Teams, coaches and players change clubs all of the time.  What’s the big deal?


----------



## Kicker4Life (Jul 2, 2019)

Surfref said:


> Teams, coaches and players change clubs all of the time.  What’s the big deal?


Because several were inquiring under another thread so Biz was kind enough to update us....


----------



## Technician72 (Jul 2, 2019)

Hope it works out for him this time around at Blues. His exit last time was a bit unfair and he had some bad apples to deal with that are no longer there and now another clubs problem.


----------



## Soccer43 (Jul 3, 2019)

Wonder why he left LA Premier?


----------



## Jose has returned (Jul 3, 2019)

Soccer43 said:


> Wonder why he left LA Premier?


as always follow the money


----------



## LASTMAN14 (Jul 3, 2019)

Soccer43 said:


> Wonder why he left LA Premier?


Possibly because of the merger and it effecting his position on the DA coaching staff.


----------



## Sunil Illuminati (Jul 3, 2019)

Jose has returned said:


> as always follow the money


That's a novel idea for someone performing a job.
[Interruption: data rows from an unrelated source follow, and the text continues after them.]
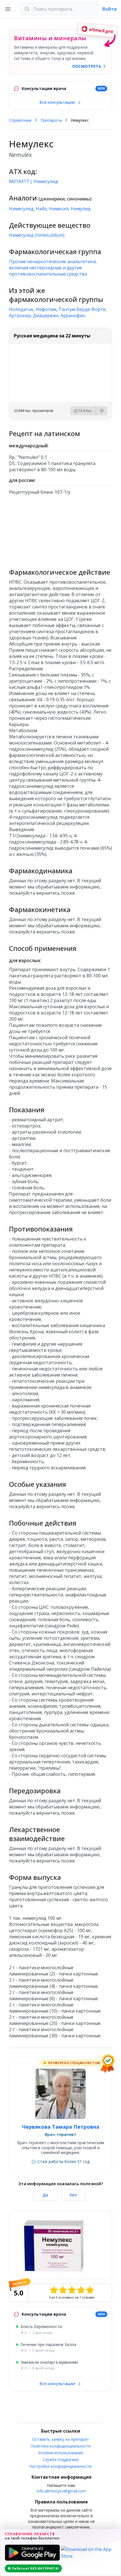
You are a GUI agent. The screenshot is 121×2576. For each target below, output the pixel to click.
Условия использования (60, 2452)
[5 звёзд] (90, 2290)
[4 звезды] (81, 2290)
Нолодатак (21, 309)
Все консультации (57, 102)
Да (45, 2195)
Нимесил (58, 209)
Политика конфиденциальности (61, 2446)
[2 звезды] (63, 2290)
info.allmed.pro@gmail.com (61, 2491)
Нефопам (46, 309)
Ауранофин (72, 315)
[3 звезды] (72, 2290)
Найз (41, 209)
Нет (73, 2195)
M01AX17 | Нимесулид (33, 181)
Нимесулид (21, 209)
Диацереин (45, 315)
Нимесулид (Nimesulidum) (36, 235)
How's your philanthropic lifestyle treating you?


----------



## timbuck (Jul 3, 2019)

biz32 said:


> *SOCAL BLUES GOLDEN STATE..DIDO*View attachment 5001


Seems that the Blues name is popping in in a few more places lately.  Anyone have the scoop on their plans/strategy?


----------



## Zdrone (Jul 3, 2019)

timbuck said:


> Seems that the Blues name is popping in in a few more places lately.  Anyone have the scoop on their plans/strategy?


Step 1: Absorb
Step 2: ...
Step 3: Profit!

I know, I know, a well used meme...  And profit doesn't exactly equal evil...


----------



## Jose has returned (Jul 3, 2019)

Sunil Illuminati said:


> That's a novel idea for someone performing a job. How's your philanthropic lifestyle treating you?[/QUOTEi have no idea what you are on about.


----------



## Sunil Illuminati (Jul 3, 2019)

You have no idea how to respond to a quote either.


----------



## Not_that_Serious (Jul 4, 2019)

Technician72 said:


> Hope it works out for him this time around at Blues. His exit last time was a bit unfair and he had some bad apples to deal with that are no longer there and now another clubs problem.


Well Dodge’s name is missing on the staff list and now see Filipivic. AF has more lives than a cat.


----------



## biz32 (Jul 4, 2019)




----------



## Soccer43 (Jul 4, 2019)

Maybe that was one of the reasons he left LA Premier.  He was not a coach in the WPSL this season after being involved with it for years before.


----------



## Kicker4Life (Jul 4, 2019)

Soccer43 said:


> Maybe that was one of the reasons he left LA Premier.  He was not a coach in the WPSL this season after being involved with it for years before.


Or there was something about the merger that prompted change!


----------



## Jose has returned (Jul 4, 2019)

Sunil Illuminati said:


> You have no idea how to respond to a quote either.


one is a typo the other is trying to decode stupidity.


----------